# Honda Recon 250 -- won't downshift -- foot shifter



## mattuga (Oct 23, 2017)

Going to my stand opening morning I put 4 wheeler in gear and when I pulled around truck it wouldn't down shift.  I rode to the spot and it still wouldn't down shift but would shift up just fine.  It definitely feels loose and something needs is not "connected" or catching that should be.  Whatever is wrong the foot shifter hangs down now so your foot can't get under it like it normally would sit.  I tried to take it off and it is just above my abilities.  I'm trying to avoid the powersports type help and wondered if anyone knows of a company person or if anyone on here can fix it.  Any PM's are welcome.  I'll be relying on the ole golf cart for now.

Side note:
I'll be replacing the existing aftermarket China made carb with a Honda carb janky.  Anything I should look at while doing that?  It'll be my first carb replacement done by myself.


----------



## Jim Ammons (Oct 23, 2017)

*Side note*

Just put a new drop in on my 1998 Honda Recon. This carb. fits 1997-2007 Honda Recon. Item # 391912100711 Purchase from Ebay $24.50 including shipping. Cheaper to do this than try to rebuild my old one. Runs very good now.


----------



## rjcruiser (Oct 23, 2017)

chadf is a member and super helpful.  PM him or just wait, he'll chime in shortly, I'm sure.

Carb replacement is easy.  2 or 3 bolts...a screw with the choke cable and then just start with the set screw/idle screw and fine tune once it's running.


----------



## Dbender (Nov 4, 2017)

Your shift lever is probably stripped out.  Cheap fix.


----------



## mattuga (Nov 8, 2017)

Dbender said:


> Your shift lever is probably stripped out.  Cheap fix.

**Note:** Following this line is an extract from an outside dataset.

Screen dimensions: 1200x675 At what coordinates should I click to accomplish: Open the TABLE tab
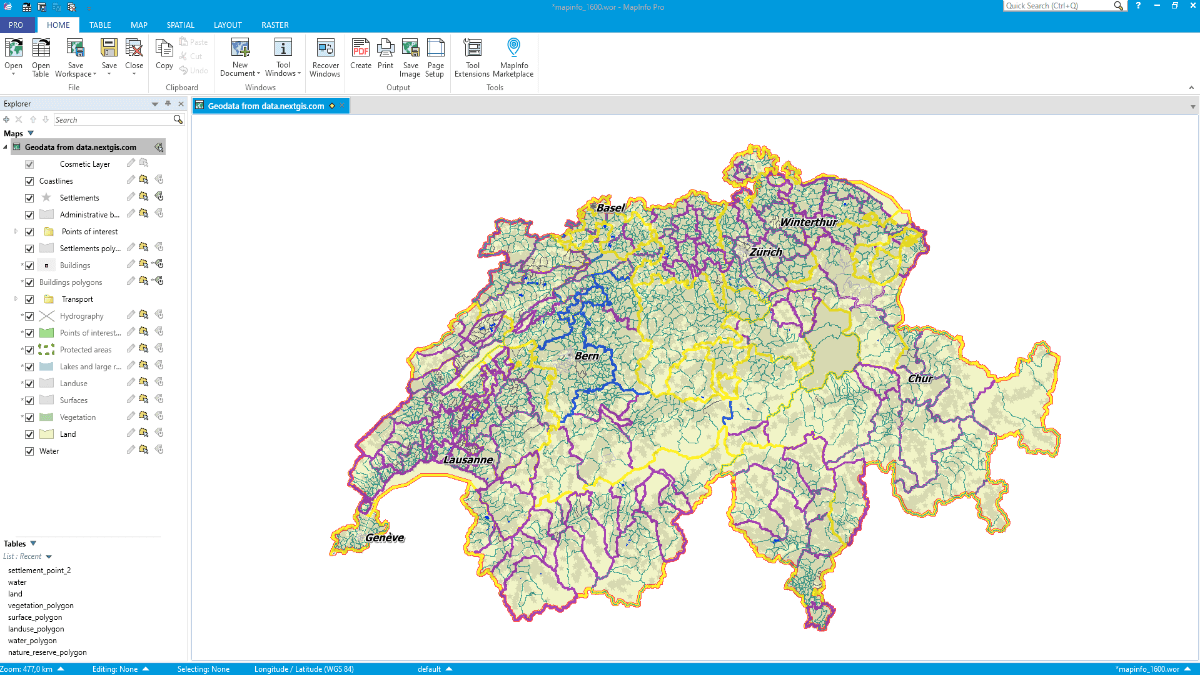(99, 24)
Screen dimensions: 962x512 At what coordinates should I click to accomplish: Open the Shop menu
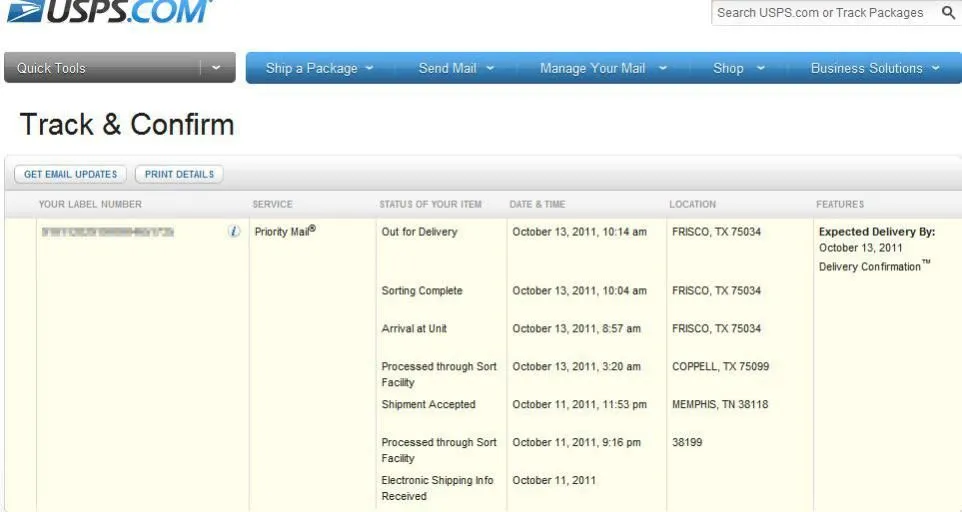point(738,68)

But wouldn't it have just as much trouble shifting up in gear as down?  It was shifting up just fine which makes made me think it wasn't that.


----------



## transfixer (Nov 8, 2017)

I used to own a Recon but can't remember how the linkage looks, but its probably similar to others, normally the foot shifter clamps around a shaft, the outside of the shaft is splined, and the inside of the foot shifter is splined with a bolt holding it tight,  

The bolt may have loosened enough the shifter has jumped a couple splines, if it were to move down two or three splines, you would still have enough movement up to upshift, but not enough left going the other direction to downshift .   Its what I would look at first anyway .


----------



## Backlasher82 (Nov 8, 2017)

If the splines on the shift shaft aren't stripped the return spring is most likely broke. It has 2 prongs that go on either side of the return spring pin and keeps it centered on the shift drum. If one side of the spring breaks it'll cause what you describe. It's an easy fix if you're handy and have an air wrench to remove the clutch hub nut.


----------



## chadf (Nov 8, 2017)

Read all the post above.

Very good info posted .

I'm pretty sure we can help around here!


----------



## Dbender (Nov 9, 2017)

mattuga said:


> But wouldn't it have just as much trouble shifting up in gear as down?  It was shifting up just fine which makes made me think it wasn't that.


You would think that but for some reason they usually shift up O.K.  but slip when you are shifting down.  You definately use more pressure to down shift than upshift so it kind of makes sense.


----------



## mattuga (Nov 13, 2017)

Thanks for all the replies.  I bought a new shift lever and it came in today.  I attempted to take off the existing one to no avail.  I took out the main screw but it seems there is another item I cannot see that is holding it on.  I think I need to remove the plastic to get a better look but can't find a good video on how to do it.  Will I be replacing the plastic screws no matter what?  This 4 wheeler has no busted plastic and I'd like to keep it that way. I tried to google or youtube to get a simple video but nothing good has come of it.


----------



## Backlasher82 (Nov 13, 2017)

Nothing else holds the shift lever on, except maybe the worn splines. You can use an old screwdriver to spread open the gap on the shifter and it should slide off.


----------



## Dbender (Nov 14, 2017)

*lever*

Backlasher is right there is nothing else holding it on.  No need to take any plastic off unless you have aftermarket foot guards/floorboards.  You have to gently rotate the lever a fraction of an inch (while pulling/wiggling) in order to line up the splines on either side of the groove in the shaft.


----------



## lagrangedave (Nov 14, 2017)

Bunch of smart guys on here....................


----------



## mattuga (Dec 1, 2017)

UPDATE:  New shift lever was all it took.  Thanks for the advice guys.


----------



## mattuga (Dec 27, 2017)

*Carb Replacement*

I cannot find a good youtube video showing how to remove.  It seems like I need to remove the air filter in order to actually remove the carb.  Is that correct?  I can post pictures if needed but I think that is all I need to do.  I unbolted it from the manifold (I think that is what it was) but need space I cannot find to pull out.


----------



## Jim Ammons (Dec 27, 2017)

Remove air filter, etc. and replace carb. Just replaced mine in October.


----------



## EAGLE EYE 444 (Dec 28, 2017)

I had never seen this thread until this morning.  I try to scan over this website fairly frequently and try to learn as much as possible as well.

Even though I have never owned any type of 4-wheeler in my life, I read every one of the above posts in this thread.  I have always been amazed since I joined this website back in 2006 at the fact that so many people are always willing to help out others with any questions/problems etc.  All of the replies above seem to be "right on the money" in determining the actual problem in this case especially after seeing the OP's update.  

Over these years, I have bragged to several others about this website many times in regards to the wealth of information that is frequently shared by other members here.  Those detailed comments have saved thousands of dollars along the way also in unnecessary repair costs to the original posters with problems.  The really great thing is the fact that this information includes most every type of question about anything being used by various sportsman around the country.

There are some fantastic members on this website and I just want to say thanks to all of you for educating me and also lots of other people on numerous occasions while making this website one of the very best.


----------